Queda muchísimo por hacer en prevención, desradicalización, contranarrativa y acción de las compañías de redes sociales, así como la normalización de los protocolos de los servicios de inteligencia y cuerpos policiales.

 

Propuesta de proceso de OSINT

a)    Recopilación

     1.    Búsquedas por palabras clave en ámbitos salafistas – yihadistas.

     2.    Visualización del entorno para inmersión efectiva.

     3.    Estudio sobre orígenes y derivaciones.

     4.    Recopilar datos sobre posibles amenazas.

b)    Análisis:

     5.    Diseño de estrategias de observación y respuesta.

     6.    Elaborar bases de datos de personas radicalizadas.

     7.    Monitorización de procedimientos de comunicación.

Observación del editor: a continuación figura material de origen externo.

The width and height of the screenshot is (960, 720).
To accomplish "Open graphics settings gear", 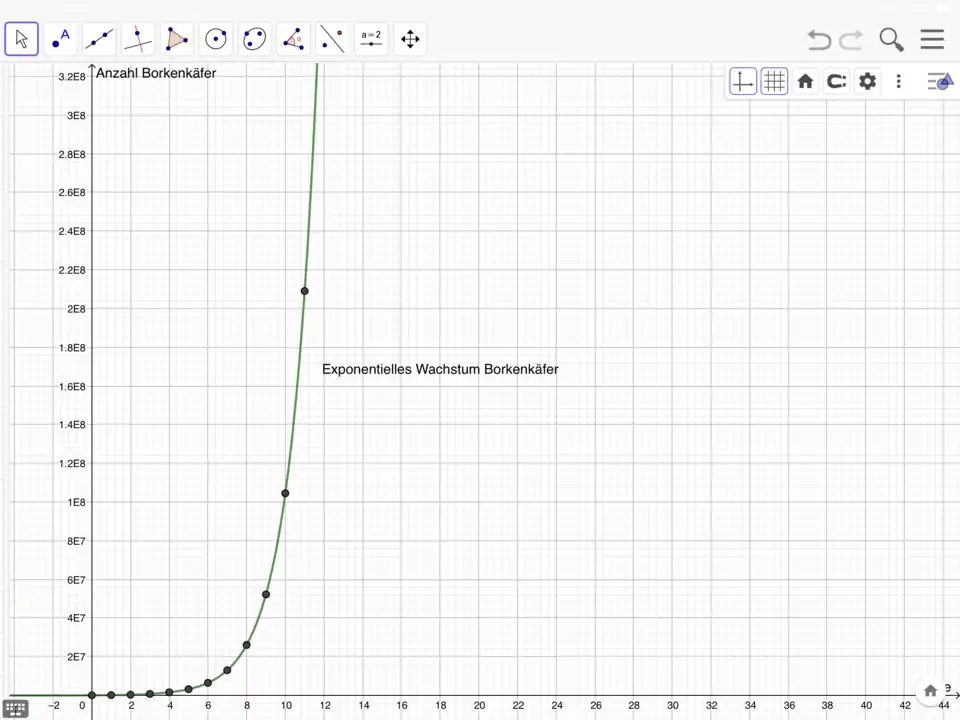I will click(867, 82).
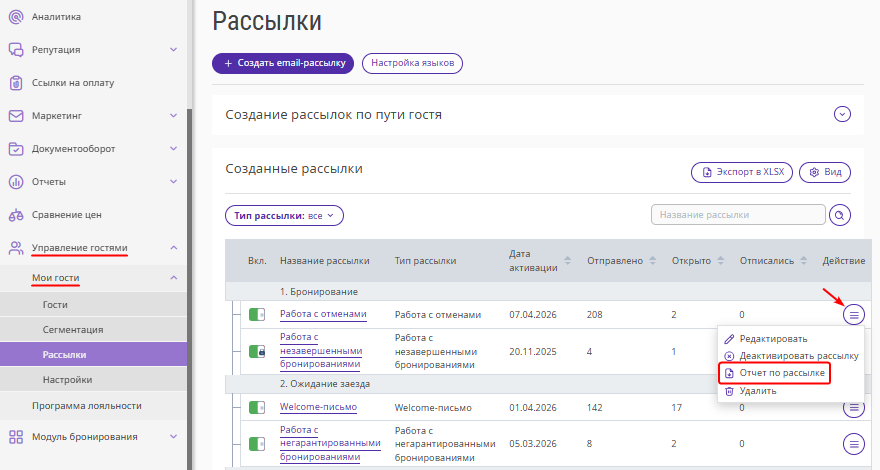Click the Название рассылки search field
The image size is (880, 470).
737,215
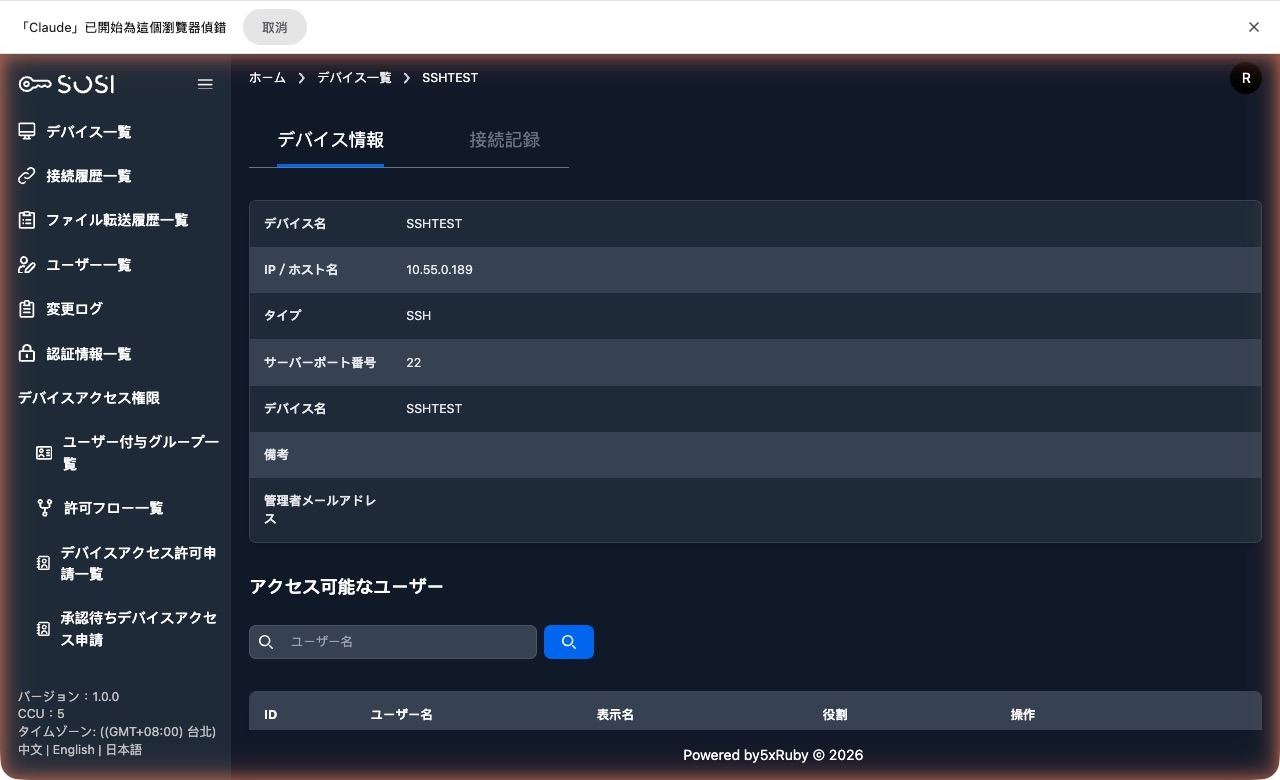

     8.    Investigación de posibles conexiones con la delincuencia organizada.

c)    Iniciativa:

     9.    Desarrollo de procesos de contranarrativa.

     10. Resolución de situaciones de crisis.

     11. Inmersión de comunicaciones. Para saber qué, quien, cuando, donde, como e incluso               porqué.

     12. Estudio de situaciones de enfrentamientos entre radicales.

     13. Análisis de tácticas yihadistas para vigilar al vigilante.

     14. Detectar posibles yihadistas infiltrados en estamentos oficiales.